Bilecik Şeyh Edebali Üniversitesi Kontrol ve Otomasyon Bölümü'nden mezun olan Görkem Aydın, kısa süreli iş deneyimlerinin ardından ilerleyen hastalığıyla mücadele etmeye başladı. 48 yaşındayken trafik kazası nedeniyle hayatını kaybeden Görkem'in babası Selahaddin Aydın'ın da aynı hastalığı bulunduğunu belirten anne Behice Aydın, evladı için elinden bir şey gelmediğini, çaresizce ölümü beklediklerini anlattı. 4 bin doğumda bir görülen hastalığın kişiden kişiye farklı seyrettiğini söyleyen Behice Aydın, hastalığın seyri konusunda 1 saat sonrasını tahmin edemediklerini dile getirerek, "Babasının tümörleri nohut büyüklüğünde ve deri altındaydı. Et beni şeklinde görünüyordu.

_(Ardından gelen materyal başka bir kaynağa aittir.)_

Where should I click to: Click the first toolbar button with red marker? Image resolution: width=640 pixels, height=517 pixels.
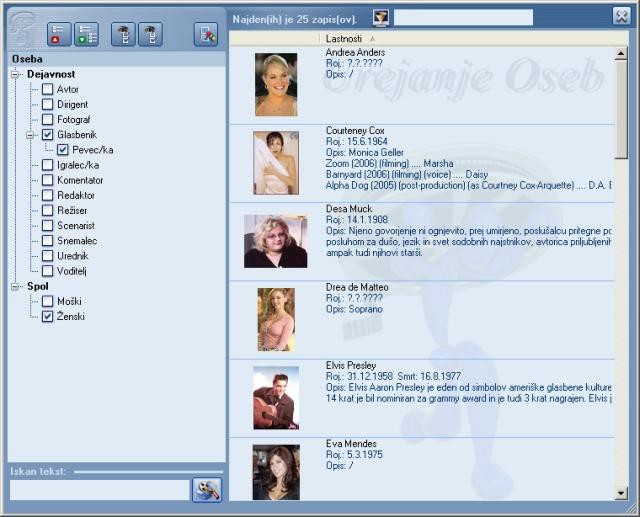(x=59, y=34)
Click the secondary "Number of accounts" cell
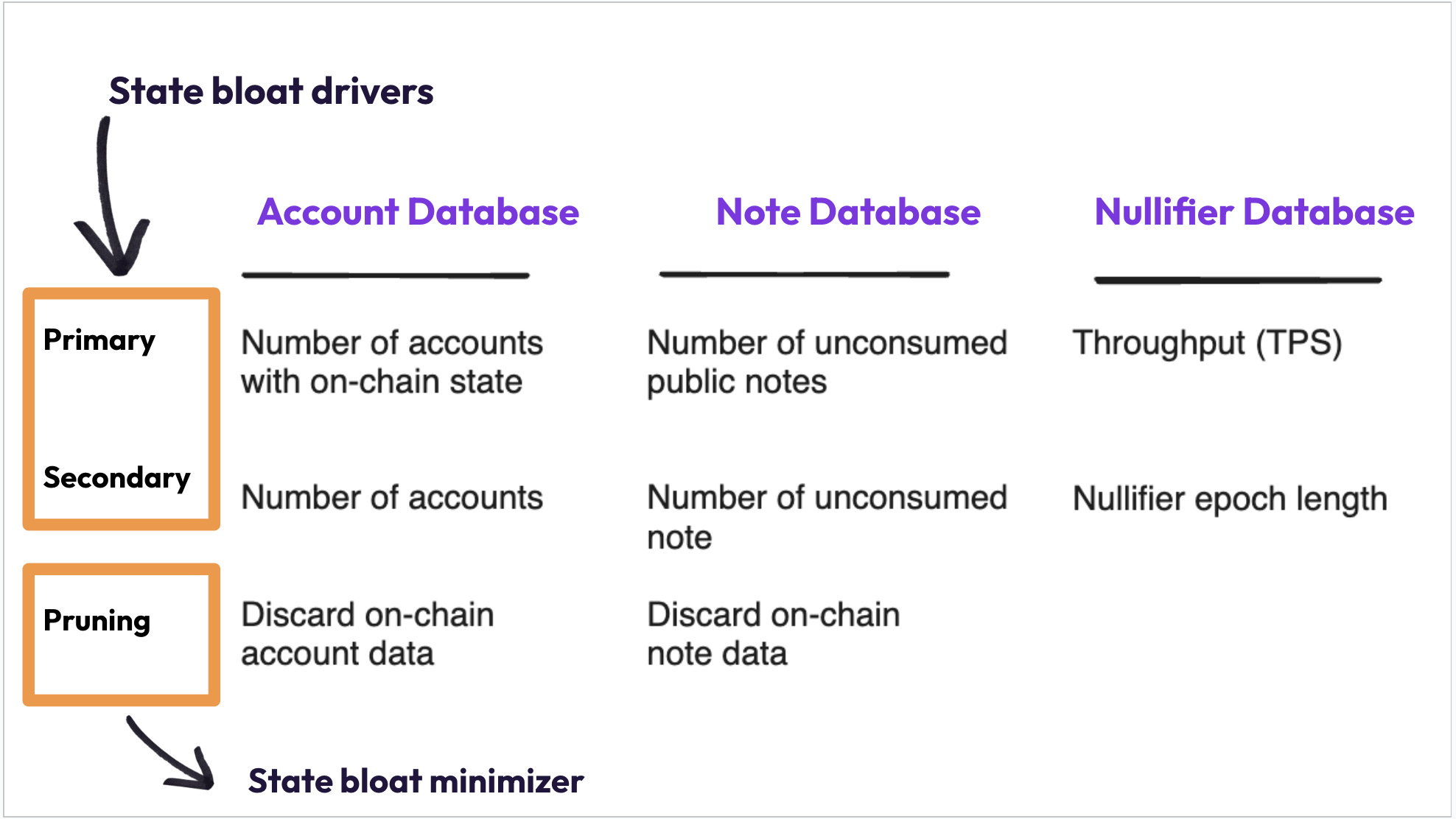The height and width of the screenshot is (819, 1456). tap(391, 498)
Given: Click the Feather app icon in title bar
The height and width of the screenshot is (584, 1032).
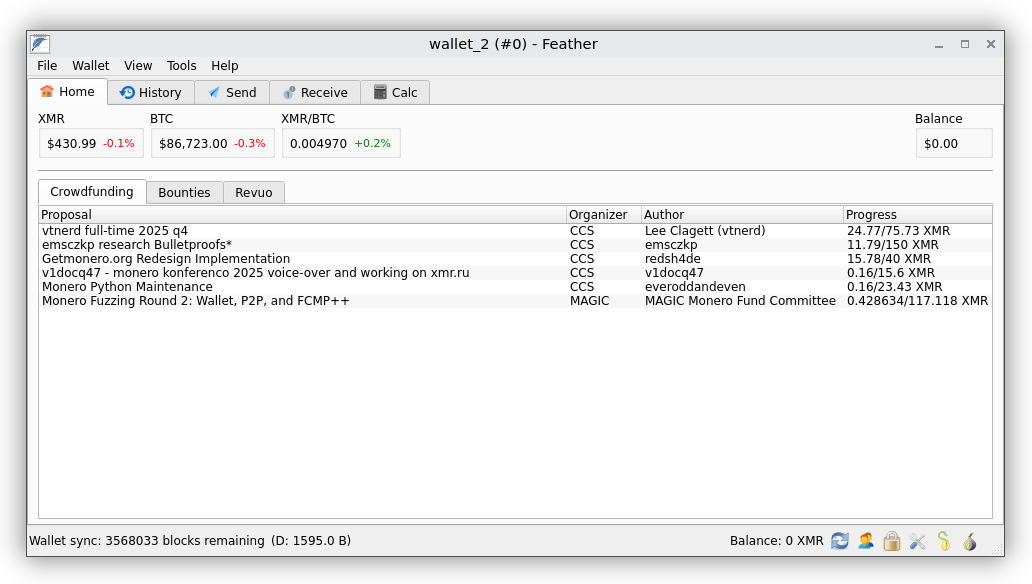Looking at the screenshot, I should coord(40,44).
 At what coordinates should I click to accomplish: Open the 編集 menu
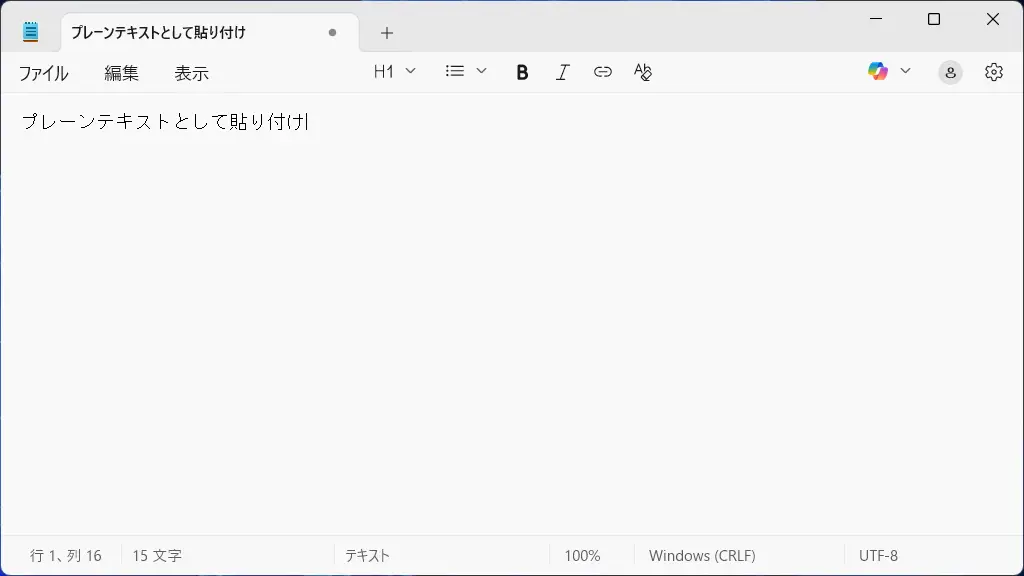pos(122,73)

Görkem'e genetik test yaptırdık ve 6 aylıkken teşhis konuldu. Babasının bu hastalığa bağlı belirgin şikayeti olmadı. Ben bu hastalığın araştırılıp tedavisi için destek verilmesini istiyorum. Tedavisi maalesef yok, yurt dışında domuzlar ve fareler üzerinde çalışmalar yapılıyor. Bir ilaç denendi ama henüz ruhsat alınmadı. Görkem'e bu ilacı denemek istediğimi söyledim ama sonuç alamadım. Buradaki uzmanlarımız yurt dışıyla bağlantı kurup ilacın ülkemize gelmesini sağlamalı. Doktorların bilgisi bizi tatmin etmiyor. Doğduğundan beri birçok test yapıldı, radyoterapi gördü, film çekildi hiçbir işe yaramadı. Oğlum şu an ölümle pençeleşiyor" dedi.
'YÜREĞİM YANGIN YERİ'
Görkem'in yaklaşık 8 aydır yatağa bağlı olduğunu ve 15 Şubat Cuma günü geçirdiği son epilepsi nöbetinin ardından yoğun bakıma alındığını anlatan anne Aydın, "Doğumundan itibaren sürekli takip altındaydı ama iki yıldır durumu ağır. Düşmelerle başladı, kendi başına yürüyemedi. Tümörler beyninde sinir uçlarını tuttuğu için müdahale edilemiyor. 28 yıldır gitmediğim doktor kalmadı. Bitkisel tedaviler yaptırdım. Ama hiçbir yerden sonuç alamadım" diye konuştu.
Oğlunun her zaman çok gururlu bir çocuk olduğunu anlatan Behice Aydın, şunları anlattı:
"Özellikle matematiği çok iyiydi. İş başvurularında bulundu ama kısa ve geçici işlerde çalıştı. Görkem'de azdı ama yüzünde tümörleri olan kişiler, diğer insanlar tarafından hoş karşılanmıyor. Bulaşıcı olduğu sanılıp geri çekiliyorlar. Görkem de epilepsi nöbetleri yaşadığı için kimse işe almadı. Sağlık Bakanlığı ve hekimlerimiz birlik olup yurt dışındaki araştırmaları takip etmeli. Bizim gibi herkes kaderine terk edilmemeli. Benim çocuğum orada yatıyor. 28 senedir boğuşuyorum. Binlerce anne var benim gibi. Şu anda sadece hayatta tutuyorlar. Yaşam kalitesini yükseltmeye çalışacağız, diyerek yatak yarası oluşmamasını sağlıyorlar ama başka yapılan hiçbir şey yok. Bu hastaların fizyoterapi alması lazım. Devlet sadece yılda 21 gün fizyoterapisini karşılıyor. Yapılan tek şey belli periyotlarda takip ve kemoterapi uygulamak. Küçücük yavrularımız, gençlerimiz hayatlarının en güzel dönemlerinde yaşıtları okula giderken, sinemaya giderken hastanede kalıyor. Psikolojik olarak kendi kendimizi rehabilite etmeye çalışıyoruz çünkü o üzerimizdeki acınası bakışlar bizi kötü etkiliyor. Birçok gencimiz bu lekelerinden dolayı çevresi ve arkadaşları tarafından dışlanmakta ve ciddi bunalıma girmekte. Onlar vebalı değil, sadece genetik bozuklukları var. Evladım 28 yaşında ve elimden hiçbir şey gelmiyor. Yüreğim yangın yeri gibi."